Antes de que existieran las notas de voz de WhatsApp o las videollamadas de Instagram, la juventud venezolana de finales…
Antes de que existieran las notas de voz de WhatsApp o las videollamadas de Instagram, la juventud venezolana de finales de los 90 y principios de los 2000 tenía una cita sagrada: las 12:00 de la medianoche. Ese era el momento exacto en el que el plan «Noches a Mil» de Telcel BellSouth (hoy Movistar) cobraba vida, transformando las madrugadas en el horario estelar de la comunicación.
La «regla de oro»: No colgar el teléfono
El éxito del plan radicaba en un beneficio técnico que hoy parece de ciencia ficción: llamadas ilimitadas hasta las 6:00 a.m. Pero había un truco que todos conocían para estirar el saldo al máximo. Si lograbas establecer la llamada justo después de la medianoche y no colgabas, el sistema no registraba cargos adicionales.
Muchos usuarios recuerdan que, si la llamada permanecía abierta, podían hablar durante horas sin que se les descontara un solo centavo de su renta básica. El «peligro» estaba en que se cayera la señal o se cortara la comunicación por error; en ese caso, al «remarcar», el sistema podía empezar a cobrar si el usuario ya no tenía minutos libres en su plan base.

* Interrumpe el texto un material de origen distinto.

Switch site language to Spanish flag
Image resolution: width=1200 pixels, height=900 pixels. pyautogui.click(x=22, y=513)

El refugio de novios y amigos
Para los adultos que hoy rondan los 40 años, este plan fue el pilar de su adolescencia. Era la herramienta perfecta para los «intensos» romances juveniles y las tertulias interminables entre amigos.
«Era nuestra red social. Esperábamos a que nuestros padres se durmieran para empezar a hablar. A veces nos quedábamos dormidos con el teléfono en la oreja y la llamada seguía abierta hasta el amanecer», comenta un usuario que vivió la época dorada de los teléfonos CDMA (aquellos que no usaban chip).

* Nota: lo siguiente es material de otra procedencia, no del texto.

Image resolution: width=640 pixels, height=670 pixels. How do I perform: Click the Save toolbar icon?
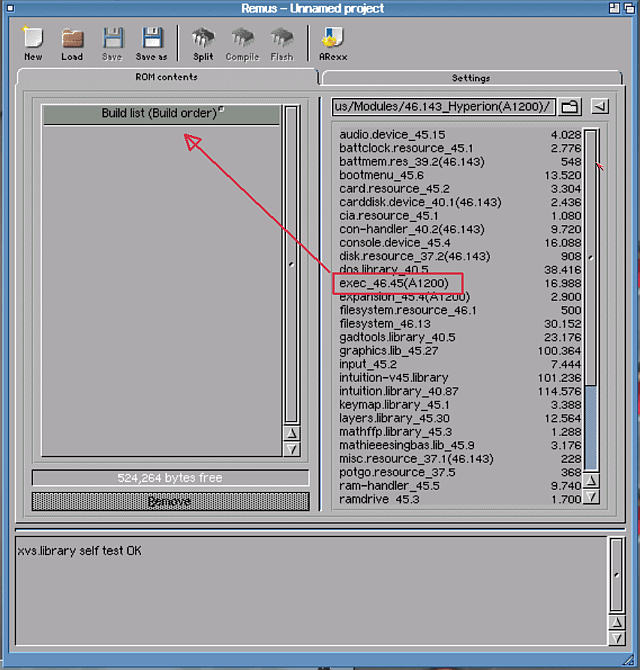pos(112,43)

El fin de una era tecnológica
A partir de 2005, con la transformación de Telcel en Movistar y la llegada masiva de la tecnología GSM, el plan comenzó su retirada. La estabilidad de las redes no soportaba el volumen de llamadas simultáneas que colapsaban las celdas a las 12:01 a.m., y las operadoras migraron hacia planes con cupos cerrados de minutos.
Aunque el servicio desapareció comercialmente hace casi dos décadas, el «Noches a Mil» quedó grabado en el ADN de una generación que aprendió a susurrar de madrugada para no despertar a la casa, mientras el contador del teléfono marcaba horas de conexión gratuita.